## GIVEN TASK
Rewrite the part of the material that opens with the line containing "Where should I click to: Click the filter" and runs through the end of the material, changing "dropdown menu" to "drop-down menu" and leaving everything else the same.

## DATASET EXTRACT
★ ★ ★

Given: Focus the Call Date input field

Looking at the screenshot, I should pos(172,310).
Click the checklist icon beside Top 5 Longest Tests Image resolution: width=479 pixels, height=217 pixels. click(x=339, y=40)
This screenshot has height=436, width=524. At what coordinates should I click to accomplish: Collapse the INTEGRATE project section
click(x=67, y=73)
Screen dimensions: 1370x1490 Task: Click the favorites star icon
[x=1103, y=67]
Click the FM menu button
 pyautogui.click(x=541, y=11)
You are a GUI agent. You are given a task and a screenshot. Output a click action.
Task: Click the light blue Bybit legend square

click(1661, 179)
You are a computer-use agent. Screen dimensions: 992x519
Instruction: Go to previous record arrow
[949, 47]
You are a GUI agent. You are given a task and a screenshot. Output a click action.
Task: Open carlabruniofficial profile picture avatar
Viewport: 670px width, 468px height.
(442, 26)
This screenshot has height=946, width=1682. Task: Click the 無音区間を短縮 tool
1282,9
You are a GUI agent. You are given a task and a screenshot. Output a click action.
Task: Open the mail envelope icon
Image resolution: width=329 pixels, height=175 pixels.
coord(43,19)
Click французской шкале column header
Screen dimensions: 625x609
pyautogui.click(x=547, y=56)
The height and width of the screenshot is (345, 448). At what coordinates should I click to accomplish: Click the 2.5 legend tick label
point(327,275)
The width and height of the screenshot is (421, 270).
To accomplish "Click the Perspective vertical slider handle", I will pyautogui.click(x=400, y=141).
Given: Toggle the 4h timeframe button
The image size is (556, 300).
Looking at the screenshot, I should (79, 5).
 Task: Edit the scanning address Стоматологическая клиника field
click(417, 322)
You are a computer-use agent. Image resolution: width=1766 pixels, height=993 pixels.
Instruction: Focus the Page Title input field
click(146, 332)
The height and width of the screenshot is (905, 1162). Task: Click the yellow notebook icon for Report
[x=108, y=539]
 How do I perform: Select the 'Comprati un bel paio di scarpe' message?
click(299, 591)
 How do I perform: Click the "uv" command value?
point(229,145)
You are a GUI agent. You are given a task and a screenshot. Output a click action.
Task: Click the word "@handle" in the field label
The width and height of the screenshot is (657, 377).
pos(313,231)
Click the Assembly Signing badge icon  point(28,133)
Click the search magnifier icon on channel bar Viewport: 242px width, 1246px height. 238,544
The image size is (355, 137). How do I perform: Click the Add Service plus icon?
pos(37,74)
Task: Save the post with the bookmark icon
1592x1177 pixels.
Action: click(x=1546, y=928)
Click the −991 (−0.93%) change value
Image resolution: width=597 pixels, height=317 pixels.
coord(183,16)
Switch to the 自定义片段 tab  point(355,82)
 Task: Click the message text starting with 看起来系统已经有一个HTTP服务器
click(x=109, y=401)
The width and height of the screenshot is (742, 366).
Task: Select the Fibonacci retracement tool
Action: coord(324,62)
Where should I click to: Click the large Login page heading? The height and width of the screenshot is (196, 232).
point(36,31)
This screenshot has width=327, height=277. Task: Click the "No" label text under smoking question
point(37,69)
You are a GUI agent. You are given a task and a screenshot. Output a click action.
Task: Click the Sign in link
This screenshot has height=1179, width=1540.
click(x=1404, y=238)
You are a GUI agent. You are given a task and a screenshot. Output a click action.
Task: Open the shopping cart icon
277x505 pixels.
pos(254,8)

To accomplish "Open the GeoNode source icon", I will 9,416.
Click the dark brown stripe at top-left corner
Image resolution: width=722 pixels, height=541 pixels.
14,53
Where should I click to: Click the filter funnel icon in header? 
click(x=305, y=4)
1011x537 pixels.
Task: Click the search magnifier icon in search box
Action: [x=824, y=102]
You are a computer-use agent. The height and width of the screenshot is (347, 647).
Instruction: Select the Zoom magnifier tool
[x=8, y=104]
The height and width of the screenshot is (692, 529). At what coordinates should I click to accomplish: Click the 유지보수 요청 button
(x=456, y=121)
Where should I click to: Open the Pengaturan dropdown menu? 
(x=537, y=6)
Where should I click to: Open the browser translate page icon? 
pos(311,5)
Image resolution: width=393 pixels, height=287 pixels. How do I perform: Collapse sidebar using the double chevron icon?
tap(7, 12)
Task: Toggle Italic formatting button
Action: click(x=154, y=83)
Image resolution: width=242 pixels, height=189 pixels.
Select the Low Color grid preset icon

★ ★ ★

## SOLUTION TO THE EXERCISE
Where should I click to: Click the filter funnel icon in header? 
click(x=305, y=4)
1011x537 pixels.
Task: Click the search magnifier icon in search box
Action: [x=824, y=102]
You are a computer-use agent. The height and width of the screenshot is (347, 647).
Instruction: Select the Zoom magnifier tool
[x=8, y=104]
The height and width of the screenshot is (692, 529). At what coordinates should I click to accomplish: Click the 유지보수 요청 button
(x=456, y=121)
Where should I click to: Open the Pengaturan drop-down menu? 
(x=537, y=6)
Where should I click to: Open the browser translate page icon? 
pos(311,5)
Image resolution: width=393 pixels, height=287 pixels. How do I perform: Collapse sidebar using the double chevron icon?
tap(7, 12)
Task: Toggle Italic formatting button
Action: click(x=154, y=83)
Image resolution: width=242 pixels, height=189 pixels.
Select the Low Color grid preset icon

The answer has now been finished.